This is a continuation of the previous post. The typical response to Mwozlaslotha mwalevo, s’achishi (“A fair wind has blown you to me”) is:
Sakeslo mwalevo! Snlwi sho awnlevoyovamwaleri ka!
sa-ke-slo
hang-INTENS–3s
mwale-vo
wind-true
sn-lw-i-Ø
FUT-sad-1s–3s.A
sho
when
a-wn-le-voyo-va-mwale-ri
NEG-pick-away-fruit-LOC.APPL-wind-1p
ka
NEG
The word sakeslo, which I’ve translated as “indeed”, is really the postural verb sanyo “to hang” plus an intensive suffix. Nitherian has several other postural verbs, including pino “to stand”, cho “to sit”, and ymvo “to sit cross-legged”. In addition to their literal meanings, these verbs are the usual way to assert the existence of things or describe their location; instead of “there’s a tree in the field”, you say “a tree stands in the field”. Different kinds of things use different postural verbs: trees “stand”, houses and rocks “sit”, ropes “sit cross-legged”, and the wind “hangs”.
The idiomatic compound ownlevoyovaso, literally “pick fruit off of”, means to take advantage of a situation.

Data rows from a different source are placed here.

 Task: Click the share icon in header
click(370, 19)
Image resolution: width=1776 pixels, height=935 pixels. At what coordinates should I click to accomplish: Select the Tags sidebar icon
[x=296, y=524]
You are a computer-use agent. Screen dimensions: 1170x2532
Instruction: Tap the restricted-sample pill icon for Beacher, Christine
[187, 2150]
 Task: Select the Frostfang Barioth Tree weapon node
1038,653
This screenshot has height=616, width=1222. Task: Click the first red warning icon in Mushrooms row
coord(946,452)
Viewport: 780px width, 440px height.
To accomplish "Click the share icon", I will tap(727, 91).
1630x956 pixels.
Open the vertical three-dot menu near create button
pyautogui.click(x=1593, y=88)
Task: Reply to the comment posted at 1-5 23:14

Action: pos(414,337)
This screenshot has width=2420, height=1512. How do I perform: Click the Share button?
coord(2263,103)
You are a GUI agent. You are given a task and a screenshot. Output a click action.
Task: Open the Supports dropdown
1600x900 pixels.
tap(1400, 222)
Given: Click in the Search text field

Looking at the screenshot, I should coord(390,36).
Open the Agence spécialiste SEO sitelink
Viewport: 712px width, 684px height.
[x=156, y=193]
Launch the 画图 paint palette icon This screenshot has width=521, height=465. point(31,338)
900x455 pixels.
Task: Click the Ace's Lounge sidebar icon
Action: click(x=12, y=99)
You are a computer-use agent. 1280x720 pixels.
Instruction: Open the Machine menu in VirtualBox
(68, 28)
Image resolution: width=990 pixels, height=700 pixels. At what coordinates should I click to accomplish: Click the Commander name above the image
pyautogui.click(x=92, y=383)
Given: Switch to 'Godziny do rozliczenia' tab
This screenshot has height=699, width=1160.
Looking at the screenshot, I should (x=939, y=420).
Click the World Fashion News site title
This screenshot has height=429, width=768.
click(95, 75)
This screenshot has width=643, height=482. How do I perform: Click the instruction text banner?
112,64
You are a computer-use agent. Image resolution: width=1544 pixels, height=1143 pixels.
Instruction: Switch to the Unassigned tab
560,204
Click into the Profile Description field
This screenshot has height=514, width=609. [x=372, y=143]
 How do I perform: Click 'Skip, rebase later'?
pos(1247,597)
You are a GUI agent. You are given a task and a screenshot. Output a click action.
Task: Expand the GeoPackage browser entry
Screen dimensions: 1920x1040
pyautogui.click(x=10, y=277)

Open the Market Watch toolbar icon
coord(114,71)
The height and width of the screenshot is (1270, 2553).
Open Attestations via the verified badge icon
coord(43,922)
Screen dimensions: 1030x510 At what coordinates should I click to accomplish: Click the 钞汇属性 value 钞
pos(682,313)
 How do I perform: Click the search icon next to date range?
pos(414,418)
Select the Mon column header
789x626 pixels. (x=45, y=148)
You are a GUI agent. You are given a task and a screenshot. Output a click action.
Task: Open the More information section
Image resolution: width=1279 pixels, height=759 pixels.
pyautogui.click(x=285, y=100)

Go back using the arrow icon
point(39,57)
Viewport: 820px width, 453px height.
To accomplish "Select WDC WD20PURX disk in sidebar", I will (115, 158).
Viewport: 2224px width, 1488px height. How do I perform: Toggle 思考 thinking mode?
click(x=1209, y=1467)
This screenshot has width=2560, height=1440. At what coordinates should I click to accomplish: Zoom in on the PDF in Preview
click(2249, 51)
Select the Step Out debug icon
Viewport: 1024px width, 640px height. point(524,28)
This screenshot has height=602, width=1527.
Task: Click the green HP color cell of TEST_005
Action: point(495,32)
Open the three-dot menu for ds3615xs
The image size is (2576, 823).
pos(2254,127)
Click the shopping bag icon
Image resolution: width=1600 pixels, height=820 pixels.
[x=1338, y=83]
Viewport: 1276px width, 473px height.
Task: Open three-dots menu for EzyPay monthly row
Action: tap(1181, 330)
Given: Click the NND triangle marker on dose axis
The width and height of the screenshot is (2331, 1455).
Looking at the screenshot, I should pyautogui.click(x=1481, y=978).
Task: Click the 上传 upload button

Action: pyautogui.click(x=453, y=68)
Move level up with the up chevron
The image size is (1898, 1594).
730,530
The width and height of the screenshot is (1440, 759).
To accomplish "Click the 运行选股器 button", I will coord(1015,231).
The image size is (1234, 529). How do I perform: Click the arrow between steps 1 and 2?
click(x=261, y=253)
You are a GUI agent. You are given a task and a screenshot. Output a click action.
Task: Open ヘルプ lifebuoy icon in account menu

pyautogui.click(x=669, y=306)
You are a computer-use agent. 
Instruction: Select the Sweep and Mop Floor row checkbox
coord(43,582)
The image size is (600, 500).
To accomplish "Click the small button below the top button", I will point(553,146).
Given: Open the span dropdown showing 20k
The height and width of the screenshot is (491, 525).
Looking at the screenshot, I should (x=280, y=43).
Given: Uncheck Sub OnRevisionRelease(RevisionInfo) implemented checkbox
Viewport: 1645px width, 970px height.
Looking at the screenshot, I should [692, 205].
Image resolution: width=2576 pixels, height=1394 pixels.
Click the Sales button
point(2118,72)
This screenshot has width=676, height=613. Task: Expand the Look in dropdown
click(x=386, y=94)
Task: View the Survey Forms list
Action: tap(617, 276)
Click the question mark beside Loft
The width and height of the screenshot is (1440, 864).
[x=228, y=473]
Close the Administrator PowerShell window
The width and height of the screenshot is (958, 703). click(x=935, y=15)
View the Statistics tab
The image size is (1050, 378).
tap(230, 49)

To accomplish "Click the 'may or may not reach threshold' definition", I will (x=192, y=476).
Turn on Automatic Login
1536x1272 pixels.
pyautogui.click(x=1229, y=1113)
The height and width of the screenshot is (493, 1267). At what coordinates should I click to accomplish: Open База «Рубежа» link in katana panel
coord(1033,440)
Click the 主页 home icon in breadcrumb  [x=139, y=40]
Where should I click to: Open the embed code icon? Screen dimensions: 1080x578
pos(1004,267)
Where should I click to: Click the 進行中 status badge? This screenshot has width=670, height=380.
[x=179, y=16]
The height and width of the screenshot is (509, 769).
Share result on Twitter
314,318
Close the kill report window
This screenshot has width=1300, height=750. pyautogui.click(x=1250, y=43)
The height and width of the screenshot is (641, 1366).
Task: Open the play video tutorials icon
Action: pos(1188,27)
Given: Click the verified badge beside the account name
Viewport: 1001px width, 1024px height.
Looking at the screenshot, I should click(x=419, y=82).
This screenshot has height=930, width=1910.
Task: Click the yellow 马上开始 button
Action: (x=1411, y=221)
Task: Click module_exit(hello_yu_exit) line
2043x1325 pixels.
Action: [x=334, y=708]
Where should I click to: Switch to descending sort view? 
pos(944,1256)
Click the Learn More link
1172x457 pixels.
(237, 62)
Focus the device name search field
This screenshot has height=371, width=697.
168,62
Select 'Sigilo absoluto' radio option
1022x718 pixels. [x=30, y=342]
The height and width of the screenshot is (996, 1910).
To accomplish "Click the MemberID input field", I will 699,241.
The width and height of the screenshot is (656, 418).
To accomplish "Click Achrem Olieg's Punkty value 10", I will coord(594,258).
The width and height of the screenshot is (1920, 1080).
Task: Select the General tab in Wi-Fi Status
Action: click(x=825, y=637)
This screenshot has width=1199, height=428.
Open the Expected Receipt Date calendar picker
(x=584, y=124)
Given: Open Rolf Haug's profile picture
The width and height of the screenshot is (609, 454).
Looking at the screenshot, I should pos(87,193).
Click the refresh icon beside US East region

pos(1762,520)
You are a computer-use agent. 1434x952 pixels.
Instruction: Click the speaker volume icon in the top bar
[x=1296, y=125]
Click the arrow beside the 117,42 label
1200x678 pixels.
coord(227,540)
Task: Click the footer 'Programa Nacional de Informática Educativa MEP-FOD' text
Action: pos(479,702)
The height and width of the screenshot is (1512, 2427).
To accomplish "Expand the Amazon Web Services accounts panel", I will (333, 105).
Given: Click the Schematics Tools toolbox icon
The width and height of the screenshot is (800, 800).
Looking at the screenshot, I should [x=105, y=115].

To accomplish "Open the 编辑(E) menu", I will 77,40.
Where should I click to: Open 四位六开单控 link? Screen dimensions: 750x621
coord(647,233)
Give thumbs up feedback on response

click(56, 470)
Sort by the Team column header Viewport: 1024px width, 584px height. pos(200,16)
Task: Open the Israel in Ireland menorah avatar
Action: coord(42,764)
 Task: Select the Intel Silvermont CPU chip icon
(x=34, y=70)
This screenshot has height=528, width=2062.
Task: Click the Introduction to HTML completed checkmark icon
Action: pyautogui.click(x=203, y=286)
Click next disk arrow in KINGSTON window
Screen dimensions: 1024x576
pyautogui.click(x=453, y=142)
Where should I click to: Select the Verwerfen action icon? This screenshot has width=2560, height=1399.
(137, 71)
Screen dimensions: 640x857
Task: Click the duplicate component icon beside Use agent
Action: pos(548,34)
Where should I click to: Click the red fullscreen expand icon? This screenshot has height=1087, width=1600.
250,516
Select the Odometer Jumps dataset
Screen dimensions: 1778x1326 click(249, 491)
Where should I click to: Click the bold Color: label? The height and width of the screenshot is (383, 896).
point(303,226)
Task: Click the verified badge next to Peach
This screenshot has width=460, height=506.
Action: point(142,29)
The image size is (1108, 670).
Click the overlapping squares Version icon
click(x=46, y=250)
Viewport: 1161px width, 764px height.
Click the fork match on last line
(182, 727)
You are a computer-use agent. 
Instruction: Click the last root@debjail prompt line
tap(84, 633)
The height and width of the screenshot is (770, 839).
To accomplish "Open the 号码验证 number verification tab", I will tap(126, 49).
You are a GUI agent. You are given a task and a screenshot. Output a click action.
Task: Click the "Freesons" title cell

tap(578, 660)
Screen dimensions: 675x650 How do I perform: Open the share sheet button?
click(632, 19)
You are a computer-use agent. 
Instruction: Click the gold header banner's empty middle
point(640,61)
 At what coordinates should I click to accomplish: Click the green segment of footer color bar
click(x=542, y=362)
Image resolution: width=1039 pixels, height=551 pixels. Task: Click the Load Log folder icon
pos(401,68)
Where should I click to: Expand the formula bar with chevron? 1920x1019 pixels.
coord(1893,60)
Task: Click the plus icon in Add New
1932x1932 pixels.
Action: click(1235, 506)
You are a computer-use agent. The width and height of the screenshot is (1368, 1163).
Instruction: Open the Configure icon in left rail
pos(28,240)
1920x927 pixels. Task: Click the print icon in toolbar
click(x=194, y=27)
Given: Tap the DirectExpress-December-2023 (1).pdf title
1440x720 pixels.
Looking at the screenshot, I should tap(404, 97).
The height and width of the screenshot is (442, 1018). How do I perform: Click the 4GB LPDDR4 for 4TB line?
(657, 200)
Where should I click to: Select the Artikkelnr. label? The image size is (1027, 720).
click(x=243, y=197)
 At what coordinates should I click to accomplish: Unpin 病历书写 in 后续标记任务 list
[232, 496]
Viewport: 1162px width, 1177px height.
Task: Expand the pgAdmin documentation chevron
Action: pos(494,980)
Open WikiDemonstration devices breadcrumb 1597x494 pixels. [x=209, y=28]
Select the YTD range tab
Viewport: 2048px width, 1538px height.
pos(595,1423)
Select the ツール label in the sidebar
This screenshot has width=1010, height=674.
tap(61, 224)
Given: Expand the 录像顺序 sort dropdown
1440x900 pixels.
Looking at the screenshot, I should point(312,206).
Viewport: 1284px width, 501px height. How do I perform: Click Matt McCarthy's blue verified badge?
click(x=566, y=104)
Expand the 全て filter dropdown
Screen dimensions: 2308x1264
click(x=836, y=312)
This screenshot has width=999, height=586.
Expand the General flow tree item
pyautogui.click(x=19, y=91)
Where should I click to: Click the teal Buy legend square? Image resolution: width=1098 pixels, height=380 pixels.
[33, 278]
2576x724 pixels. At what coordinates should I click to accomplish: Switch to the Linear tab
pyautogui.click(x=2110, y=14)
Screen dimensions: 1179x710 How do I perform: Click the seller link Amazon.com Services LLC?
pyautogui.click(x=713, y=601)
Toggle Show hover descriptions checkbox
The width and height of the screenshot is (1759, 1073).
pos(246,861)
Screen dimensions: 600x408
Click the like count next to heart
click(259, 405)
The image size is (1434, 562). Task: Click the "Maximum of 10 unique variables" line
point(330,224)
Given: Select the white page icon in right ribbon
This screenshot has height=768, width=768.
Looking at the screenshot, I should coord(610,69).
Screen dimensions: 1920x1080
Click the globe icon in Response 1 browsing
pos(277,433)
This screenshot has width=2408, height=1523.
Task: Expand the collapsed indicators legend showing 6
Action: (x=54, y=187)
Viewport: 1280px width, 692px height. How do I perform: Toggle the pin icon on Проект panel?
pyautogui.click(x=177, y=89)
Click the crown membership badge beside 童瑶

The usual way of forming a negative in Nitherian is by applying one of its negative prefixes, a- in this case, to the verb. However, speakers will often reinforce this by adding the negative particle ka after the verb. This particle originally meant “seed”, but speakers used it so much in negative sentences to mean “not even the smallest amount” that it simply became a negative intensifier.